Required task: Could you rewrite the listing, starting with the line containing "Go to previous frame with left arrow" and going on through the line containing "[x=636, y=53]", with "dropdown" changed to "drop-down list" and everything else left unchanged?

Records shown:
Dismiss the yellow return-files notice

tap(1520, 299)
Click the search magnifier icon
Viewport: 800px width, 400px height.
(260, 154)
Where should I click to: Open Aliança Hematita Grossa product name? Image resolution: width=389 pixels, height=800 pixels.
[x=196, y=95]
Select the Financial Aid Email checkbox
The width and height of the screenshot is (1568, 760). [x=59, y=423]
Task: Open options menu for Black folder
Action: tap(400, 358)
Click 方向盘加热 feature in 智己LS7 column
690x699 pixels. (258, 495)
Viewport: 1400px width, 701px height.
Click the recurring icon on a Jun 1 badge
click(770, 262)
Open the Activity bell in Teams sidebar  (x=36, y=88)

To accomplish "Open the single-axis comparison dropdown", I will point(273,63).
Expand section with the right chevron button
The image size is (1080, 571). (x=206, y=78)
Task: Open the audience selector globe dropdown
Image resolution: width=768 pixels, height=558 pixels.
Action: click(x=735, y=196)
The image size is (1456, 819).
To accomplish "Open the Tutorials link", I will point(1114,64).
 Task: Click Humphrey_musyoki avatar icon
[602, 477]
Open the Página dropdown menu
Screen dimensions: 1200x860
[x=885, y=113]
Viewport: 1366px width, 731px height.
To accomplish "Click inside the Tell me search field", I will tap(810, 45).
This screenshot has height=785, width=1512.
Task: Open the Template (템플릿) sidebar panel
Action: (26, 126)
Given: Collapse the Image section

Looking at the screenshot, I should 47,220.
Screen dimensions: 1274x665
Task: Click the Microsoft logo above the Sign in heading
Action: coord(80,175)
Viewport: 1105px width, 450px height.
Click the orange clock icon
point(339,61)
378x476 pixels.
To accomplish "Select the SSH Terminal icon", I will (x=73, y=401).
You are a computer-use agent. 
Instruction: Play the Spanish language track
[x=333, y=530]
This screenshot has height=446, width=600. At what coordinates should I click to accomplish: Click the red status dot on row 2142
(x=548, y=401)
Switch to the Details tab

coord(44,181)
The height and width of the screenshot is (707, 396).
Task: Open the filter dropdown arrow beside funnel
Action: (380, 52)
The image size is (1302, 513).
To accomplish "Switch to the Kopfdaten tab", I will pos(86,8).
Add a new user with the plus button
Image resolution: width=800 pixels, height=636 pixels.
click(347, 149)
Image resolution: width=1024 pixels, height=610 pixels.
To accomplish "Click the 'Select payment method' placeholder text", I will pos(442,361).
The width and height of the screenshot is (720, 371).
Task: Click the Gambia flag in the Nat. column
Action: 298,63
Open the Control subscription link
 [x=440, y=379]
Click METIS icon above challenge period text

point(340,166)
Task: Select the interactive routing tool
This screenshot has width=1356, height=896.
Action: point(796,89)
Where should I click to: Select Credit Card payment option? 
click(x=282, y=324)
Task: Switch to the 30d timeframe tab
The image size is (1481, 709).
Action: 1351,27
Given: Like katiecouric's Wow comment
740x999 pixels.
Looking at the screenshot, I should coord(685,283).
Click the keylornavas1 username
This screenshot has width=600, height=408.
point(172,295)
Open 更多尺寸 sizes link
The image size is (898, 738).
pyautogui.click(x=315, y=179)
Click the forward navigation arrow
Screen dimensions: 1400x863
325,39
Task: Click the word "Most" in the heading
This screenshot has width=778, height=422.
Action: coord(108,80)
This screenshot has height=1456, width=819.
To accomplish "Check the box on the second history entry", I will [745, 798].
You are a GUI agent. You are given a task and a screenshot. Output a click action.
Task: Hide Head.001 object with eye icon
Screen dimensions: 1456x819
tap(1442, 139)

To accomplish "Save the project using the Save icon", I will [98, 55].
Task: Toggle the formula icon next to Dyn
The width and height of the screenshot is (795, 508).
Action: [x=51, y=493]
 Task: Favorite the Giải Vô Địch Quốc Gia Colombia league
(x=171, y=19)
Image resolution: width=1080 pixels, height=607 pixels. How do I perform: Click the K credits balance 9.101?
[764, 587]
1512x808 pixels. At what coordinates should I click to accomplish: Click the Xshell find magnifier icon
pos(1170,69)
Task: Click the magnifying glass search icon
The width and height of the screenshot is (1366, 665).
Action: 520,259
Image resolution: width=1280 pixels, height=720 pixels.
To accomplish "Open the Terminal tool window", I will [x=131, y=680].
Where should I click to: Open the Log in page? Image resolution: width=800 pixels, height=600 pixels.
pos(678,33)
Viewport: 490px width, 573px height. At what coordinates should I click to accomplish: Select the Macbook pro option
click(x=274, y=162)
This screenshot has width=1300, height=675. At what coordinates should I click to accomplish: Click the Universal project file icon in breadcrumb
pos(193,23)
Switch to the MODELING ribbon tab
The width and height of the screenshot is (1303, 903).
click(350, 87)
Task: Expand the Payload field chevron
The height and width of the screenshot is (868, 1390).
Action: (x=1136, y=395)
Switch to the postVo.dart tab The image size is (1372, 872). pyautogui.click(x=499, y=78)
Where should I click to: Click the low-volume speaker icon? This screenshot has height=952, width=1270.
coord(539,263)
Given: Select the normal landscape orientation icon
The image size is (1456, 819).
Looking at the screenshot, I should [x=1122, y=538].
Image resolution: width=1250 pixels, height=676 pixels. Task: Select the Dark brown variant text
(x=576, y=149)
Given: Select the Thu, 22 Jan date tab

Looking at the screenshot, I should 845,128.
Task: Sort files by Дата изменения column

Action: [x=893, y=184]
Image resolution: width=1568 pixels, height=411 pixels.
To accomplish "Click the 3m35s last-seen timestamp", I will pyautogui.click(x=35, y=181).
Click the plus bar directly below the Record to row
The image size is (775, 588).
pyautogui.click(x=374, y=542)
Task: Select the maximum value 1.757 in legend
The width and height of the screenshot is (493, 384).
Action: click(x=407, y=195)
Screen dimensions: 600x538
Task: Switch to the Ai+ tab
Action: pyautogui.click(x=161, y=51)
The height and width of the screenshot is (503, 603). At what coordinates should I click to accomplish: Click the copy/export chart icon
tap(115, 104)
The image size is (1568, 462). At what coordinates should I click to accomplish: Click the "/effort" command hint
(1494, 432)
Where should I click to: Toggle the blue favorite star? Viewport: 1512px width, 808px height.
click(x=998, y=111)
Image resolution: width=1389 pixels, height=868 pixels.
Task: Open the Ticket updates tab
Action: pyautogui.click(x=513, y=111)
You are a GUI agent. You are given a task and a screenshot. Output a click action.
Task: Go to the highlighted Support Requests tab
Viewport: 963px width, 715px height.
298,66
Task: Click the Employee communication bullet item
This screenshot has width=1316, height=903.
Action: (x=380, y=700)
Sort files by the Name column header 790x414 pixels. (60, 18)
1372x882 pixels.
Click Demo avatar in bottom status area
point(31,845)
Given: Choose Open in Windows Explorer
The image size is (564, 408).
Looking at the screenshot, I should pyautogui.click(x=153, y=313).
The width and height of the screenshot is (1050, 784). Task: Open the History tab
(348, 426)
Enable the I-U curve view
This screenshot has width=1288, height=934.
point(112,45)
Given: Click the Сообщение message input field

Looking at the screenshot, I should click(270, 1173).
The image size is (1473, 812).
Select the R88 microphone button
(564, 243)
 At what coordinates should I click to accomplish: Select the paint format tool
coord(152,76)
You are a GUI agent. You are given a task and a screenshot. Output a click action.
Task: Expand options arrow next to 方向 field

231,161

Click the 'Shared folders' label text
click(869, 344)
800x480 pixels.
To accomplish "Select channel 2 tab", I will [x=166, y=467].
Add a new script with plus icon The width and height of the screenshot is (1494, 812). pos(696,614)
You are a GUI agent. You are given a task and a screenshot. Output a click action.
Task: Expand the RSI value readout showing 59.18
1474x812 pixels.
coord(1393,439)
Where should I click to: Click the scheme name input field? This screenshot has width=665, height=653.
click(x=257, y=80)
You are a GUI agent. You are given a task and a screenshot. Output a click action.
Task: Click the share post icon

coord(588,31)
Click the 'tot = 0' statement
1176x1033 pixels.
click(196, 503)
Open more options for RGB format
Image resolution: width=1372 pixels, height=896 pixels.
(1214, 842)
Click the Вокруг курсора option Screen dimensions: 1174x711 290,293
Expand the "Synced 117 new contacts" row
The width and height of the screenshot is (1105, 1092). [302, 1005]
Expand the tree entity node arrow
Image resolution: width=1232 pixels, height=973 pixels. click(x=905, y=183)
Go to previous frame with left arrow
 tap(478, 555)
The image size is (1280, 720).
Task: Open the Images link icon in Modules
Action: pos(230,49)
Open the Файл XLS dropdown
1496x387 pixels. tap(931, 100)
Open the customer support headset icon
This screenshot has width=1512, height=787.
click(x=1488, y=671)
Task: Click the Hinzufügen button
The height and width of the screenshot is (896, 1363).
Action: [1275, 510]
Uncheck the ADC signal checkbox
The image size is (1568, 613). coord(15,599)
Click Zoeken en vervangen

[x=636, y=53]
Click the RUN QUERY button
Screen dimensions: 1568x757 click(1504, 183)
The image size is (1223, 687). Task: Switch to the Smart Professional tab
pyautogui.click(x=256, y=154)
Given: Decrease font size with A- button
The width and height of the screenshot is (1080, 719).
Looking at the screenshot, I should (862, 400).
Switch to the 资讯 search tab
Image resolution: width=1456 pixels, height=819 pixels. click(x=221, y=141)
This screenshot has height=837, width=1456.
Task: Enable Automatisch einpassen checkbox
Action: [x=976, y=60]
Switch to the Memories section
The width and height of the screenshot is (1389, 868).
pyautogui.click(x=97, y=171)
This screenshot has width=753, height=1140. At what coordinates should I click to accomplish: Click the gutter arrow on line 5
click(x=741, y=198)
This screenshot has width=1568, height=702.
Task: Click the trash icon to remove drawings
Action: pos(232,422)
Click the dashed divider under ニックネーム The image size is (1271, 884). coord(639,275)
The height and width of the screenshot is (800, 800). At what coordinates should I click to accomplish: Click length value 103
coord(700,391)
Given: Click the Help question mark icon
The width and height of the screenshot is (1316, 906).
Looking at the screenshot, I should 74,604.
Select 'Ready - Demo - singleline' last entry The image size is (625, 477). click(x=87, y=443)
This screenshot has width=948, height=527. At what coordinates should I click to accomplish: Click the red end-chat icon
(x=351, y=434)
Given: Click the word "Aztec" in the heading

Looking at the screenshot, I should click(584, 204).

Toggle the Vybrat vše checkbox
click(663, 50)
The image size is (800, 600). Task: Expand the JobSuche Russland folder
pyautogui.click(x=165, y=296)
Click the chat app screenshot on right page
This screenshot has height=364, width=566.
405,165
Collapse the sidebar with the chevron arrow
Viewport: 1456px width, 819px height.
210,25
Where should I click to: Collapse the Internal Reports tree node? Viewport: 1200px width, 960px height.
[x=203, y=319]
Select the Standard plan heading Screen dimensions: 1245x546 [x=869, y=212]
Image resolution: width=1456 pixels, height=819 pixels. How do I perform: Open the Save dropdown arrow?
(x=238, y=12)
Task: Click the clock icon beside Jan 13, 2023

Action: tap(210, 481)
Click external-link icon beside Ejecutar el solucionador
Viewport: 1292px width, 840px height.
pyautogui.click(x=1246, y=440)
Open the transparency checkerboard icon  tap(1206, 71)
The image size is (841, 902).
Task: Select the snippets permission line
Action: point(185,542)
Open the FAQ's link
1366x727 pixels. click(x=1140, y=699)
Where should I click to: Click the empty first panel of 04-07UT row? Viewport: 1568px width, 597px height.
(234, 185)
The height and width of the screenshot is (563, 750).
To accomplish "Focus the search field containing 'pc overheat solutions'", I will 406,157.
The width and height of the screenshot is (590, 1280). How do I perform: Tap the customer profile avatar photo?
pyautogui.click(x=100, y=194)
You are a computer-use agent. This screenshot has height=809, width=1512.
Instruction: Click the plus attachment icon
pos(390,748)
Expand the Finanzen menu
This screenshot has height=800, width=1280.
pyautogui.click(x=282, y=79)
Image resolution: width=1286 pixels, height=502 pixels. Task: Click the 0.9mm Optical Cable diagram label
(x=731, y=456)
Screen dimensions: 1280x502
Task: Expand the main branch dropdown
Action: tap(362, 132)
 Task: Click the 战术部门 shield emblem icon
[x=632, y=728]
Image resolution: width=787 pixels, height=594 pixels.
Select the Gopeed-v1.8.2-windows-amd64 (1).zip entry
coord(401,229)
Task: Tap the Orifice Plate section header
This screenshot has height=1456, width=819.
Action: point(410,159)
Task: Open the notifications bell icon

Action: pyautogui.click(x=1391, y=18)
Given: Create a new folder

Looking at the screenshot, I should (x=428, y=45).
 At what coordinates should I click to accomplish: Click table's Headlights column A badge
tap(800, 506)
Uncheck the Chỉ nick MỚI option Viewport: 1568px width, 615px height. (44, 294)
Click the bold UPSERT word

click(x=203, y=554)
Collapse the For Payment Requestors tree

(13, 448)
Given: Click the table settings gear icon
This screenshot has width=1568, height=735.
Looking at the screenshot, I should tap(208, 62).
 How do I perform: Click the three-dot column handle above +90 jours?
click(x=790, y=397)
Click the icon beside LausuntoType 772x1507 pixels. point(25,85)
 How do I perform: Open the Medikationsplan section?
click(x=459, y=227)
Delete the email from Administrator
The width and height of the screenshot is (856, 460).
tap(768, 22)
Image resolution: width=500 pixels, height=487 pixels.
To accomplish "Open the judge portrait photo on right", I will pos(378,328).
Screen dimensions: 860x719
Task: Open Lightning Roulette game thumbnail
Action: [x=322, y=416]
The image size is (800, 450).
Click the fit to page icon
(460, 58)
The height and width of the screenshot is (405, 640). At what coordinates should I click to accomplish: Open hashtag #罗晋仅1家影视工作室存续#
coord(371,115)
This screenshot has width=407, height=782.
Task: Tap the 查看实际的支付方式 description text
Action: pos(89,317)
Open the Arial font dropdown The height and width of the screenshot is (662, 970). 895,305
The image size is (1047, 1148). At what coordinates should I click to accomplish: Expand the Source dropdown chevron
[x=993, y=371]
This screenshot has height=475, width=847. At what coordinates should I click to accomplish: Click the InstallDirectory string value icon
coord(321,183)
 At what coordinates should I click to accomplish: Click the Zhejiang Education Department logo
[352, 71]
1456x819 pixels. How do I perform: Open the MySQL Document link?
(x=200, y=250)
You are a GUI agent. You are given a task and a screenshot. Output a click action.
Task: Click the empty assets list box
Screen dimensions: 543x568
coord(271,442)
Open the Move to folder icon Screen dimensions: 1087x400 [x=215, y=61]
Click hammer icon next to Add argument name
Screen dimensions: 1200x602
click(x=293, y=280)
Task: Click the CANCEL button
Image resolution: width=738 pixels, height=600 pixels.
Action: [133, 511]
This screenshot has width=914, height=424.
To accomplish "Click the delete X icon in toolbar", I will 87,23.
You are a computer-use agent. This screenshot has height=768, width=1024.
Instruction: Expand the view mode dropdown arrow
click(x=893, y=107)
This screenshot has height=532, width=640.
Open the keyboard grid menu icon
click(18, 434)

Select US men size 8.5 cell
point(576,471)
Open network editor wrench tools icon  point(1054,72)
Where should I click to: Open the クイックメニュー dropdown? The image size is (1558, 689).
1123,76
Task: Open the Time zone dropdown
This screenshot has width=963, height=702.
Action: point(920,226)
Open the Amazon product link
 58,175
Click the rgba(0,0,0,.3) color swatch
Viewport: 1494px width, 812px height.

Expected answer:
Go to previous frame with left arrow
 tap(478, 555)
The image size is (1280, 720).
Task: Open the Images link icon in Modules
Action: pos(230,49)
Open the Файл XLS drop-down list
1496x387 pixels. tap(931, 100)
Open the customer support headset icon
This screenshot has width=1512, height=787.
click(x=1488, y=671)
Task: Click the Hinzufügen button
The height and width of the screenshot is (896, 1363).
Action: [1275, 510]
Uncheck the ADC signal checkbox
The image size is (1568, 613). coord(15,599)
Click Zoeken en vervangen

[x=636, y=53]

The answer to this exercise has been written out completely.